PASSAGE SHOWN >>
========================================================================

Words from Daniel Goffin

Tell us a bit about yourself……

I live in Germany in a small town about 2 hours north of Frankfurt. It’s called Kassel. It’s famous for the Brothers Grimm fairytales since most of them originated in this area and it is also quite well known for the Documenta, a fine art fair that happens every five years. During the day I work for Sourcebits, an Indian software company. I am lead artist and art director for one of the iOS games we are developing. In the evening (and sometimes night) I make silly weird toy sculptures. I like to paint and draw. I studied that, even. Sometimes two friends and me transform into a DJ named “Frau Mit Muskeln” (engl. Woman With Muscles) and make people dance to simple but loud electronic music.

 

Do you have a favorite toy?

I think I don’t have one favorite toy. If I collect things they need to have a story or memory connected to them, which makes them stronger than others. For example I have an old Ultraman (Metoron) toy that I bought at the Charactics store in Osaka during my stay in Japan in 2007. Every time I look at it I can recall all the trouble I had finding the store. Like walking in the completely opposite direction even though I had downloaded a map of that particular area to my Nintendo DS. I didn’t own a GPS enabled iPhone back then. But, I would be lying if I didn’t admit to the fact that I also buy toys just because they are visually stimulating.

========================================================================

COLLECTED DATA >>

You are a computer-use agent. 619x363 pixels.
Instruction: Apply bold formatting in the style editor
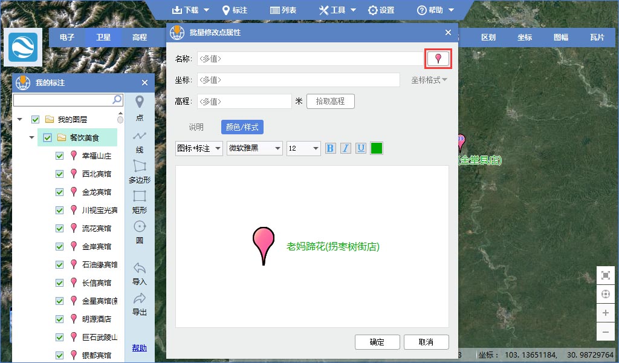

========================================================================

YOUR TASKS >>
- 1) In the Daniel Goffin interview, why is Kassel famous for the Brothers Grimm fairytales? Answer in one to three sentences.
- 2) Echo the part of the Daniel Goffin interview starting at "I live in Germany" and ending at "loud electronic music.".
- 3) Answer these questions about the Daniel Goffin interview:
(a) Which company does he work for during the day?
(b) In what year was he in Japan?
(c) What device held the map he had downloaded?

SOLUTIONS PER TASK >>
- 1) Kassel is famous for the Brothers Grimm fairytales because most of them came from that area.

- 2)
I live in Germany in a small town about 2 hours north of Frankfurt. It’s called Kassel. It’s famous for the Brothers Grimm fairytales since most of them originated in this area and it is also quite well known for the Documenta, a fine art fair that happens every five years. During the day I work for Sourcebits, an Indian software company. I am lead artist and art director for one of the iOS games we are developing. In the evening (and sometimes night) I make silly weird toy sculptures. I like to paint and draw. I studied that, even. Sometimes two friends and me transform into a DJ named “Frau Mit Muskeln” (engl. Woman With Muscles) and make people dance to simple but loud electronic music.

- 3)
(a) Sourcebits
(b) 2007
(c) His Nintendo DS